• PROBLEM DETAILS
Go through the records and report each line holding the string "computer".

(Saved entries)
= Beginning of Section =
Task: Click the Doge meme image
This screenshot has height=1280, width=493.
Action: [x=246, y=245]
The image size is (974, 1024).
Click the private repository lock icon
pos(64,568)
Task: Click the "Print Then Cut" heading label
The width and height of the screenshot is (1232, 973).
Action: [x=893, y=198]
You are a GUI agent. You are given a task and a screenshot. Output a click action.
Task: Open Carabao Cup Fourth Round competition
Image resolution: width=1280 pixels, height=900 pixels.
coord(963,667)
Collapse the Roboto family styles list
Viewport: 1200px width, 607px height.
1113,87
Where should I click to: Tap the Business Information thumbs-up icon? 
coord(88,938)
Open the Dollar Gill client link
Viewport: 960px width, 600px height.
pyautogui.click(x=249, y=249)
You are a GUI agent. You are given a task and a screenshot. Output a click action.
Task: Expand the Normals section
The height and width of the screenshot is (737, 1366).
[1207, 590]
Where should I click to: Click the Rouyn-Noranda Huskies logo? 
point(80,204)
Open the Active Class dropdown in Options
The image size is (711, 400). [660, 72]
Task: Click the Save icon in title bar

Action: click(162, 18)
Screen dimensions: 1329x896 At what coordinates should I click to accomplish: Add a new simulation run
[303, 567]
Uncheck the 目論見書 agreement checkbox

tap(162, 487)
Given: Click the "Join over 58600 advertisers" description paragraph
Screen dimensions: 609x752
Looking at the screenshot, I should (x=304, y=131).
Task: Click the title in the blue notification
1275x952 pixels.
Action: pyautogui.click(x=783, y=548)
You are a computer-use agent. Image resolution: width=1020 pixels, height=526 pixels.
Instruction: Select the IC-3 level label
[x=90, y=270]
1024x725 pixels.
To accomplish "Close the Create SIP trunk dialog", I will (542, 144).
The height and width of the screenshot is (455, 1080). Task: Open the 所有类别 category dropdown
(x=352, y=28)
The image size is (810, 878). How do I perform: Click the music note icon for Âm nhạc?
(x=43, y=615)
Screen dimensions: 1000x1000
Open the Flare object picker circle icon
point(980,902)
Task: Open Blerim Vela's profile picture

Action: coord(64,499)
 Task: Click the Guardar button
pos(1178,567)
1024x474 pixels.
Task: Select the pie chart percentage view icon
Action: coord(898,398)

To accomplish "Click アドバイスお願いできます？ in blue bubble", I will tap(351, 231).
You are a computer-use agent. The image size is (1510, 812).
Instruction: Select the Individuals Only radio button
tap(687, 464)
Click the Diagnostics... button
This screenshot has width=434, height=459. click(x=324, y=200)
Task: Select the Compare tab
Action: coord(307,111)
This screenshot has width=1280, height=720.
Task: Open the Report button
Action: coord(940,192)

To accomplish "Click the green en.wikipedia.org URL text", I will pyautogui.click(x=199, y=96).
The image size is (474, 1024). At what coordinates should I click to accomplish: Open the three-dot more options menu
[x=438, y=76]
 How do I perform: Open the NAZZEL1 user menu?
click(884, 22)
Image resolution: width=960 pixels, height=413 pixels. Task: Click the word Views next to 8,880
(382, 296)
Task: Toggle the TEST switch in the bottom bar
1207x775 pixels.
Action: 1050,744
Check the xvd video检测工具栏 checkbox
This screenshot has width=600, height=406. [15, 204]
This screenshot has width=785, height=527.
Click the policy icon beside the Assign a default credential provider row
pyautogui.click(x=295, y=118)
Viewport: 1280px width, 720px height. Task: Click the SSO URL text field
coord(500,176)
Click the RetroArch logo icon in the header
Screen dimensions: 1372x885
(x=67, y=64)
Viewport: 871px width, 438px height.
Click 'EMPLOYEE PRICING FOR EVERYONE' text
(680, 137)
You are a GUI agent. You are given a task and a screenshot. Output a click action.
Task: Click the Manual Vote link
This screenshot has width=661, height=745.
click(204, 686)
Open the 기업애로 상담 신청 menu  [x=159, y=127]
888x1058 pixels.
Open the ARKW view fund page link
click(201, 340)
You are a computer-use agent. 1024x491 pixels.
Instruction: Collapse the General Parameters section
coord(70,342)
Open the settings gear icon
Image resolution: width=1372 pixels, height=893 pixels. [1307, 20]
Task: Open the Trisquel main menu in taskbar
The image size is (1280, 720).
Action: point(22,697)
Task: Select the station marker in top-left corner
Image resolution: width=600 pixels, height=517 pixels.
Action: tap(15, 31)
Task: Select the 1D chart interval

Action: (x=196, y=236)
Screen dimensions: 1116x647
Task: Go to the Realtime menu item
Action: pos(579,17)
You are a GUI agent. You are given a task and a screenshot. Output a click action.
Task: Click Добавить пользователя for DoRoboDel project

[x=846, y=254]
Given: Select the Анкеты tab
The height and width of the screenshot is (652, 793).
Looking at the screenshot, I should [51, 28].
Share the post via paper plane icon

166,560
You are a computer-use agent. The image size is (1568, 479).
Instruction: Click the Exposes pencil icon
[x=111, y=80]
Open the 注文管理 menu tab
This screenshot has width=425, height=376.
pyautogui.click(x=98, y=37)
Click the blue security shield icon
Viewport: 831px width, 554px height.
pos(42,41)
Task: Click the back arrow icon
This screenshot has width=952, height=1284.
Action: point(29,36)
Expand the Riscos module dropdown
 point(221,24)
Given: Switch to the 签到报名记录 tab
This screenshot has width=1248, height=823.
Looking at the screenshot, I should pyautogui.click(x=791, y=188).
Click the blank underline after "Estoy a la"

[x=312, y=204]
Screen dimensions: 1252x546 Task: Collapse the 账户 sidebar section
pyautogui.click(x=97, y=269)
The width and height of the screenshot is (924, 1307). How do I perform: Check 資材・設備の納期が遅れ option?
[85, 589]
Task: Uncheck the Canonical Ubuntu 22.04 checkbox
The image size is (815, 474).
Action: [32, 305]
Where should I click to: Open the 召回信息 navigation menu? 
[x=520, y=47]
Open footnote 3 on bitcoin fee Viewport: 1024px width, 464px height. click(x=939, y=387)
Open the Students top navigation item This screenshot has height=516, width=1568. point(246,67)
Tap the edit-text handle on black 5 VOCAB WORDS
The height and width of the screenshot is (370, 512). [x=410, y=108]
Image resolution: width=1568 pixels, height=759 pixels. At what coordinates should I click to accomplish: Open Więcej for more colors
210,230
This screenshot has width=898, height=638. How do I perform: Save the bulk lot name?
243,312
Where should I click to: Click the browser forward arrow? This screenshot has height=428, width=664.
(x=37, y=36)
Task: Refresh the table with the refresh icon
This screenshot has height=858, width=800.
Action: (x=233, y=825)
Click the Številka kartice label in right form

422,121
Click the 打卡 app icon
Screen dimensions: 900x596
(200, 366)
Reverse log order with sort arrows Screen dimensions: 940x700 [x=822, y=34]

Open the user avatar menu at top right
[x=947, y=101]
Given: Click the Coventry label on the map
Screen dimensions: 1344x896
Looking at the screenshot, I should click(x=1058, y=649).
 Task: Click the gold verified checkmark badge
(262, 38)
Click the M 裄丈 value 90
= End of Section =
• WORKED SOLUTION
You are a computer-use agent. Image resolution: width=1020 pixels, height=526 pixels.
You are a computer-use agent. The image size is (1510, 812).
You are a computer-use agent. 1024x491 pixels.
You are a computer-use agent. The image size is (1568, 479).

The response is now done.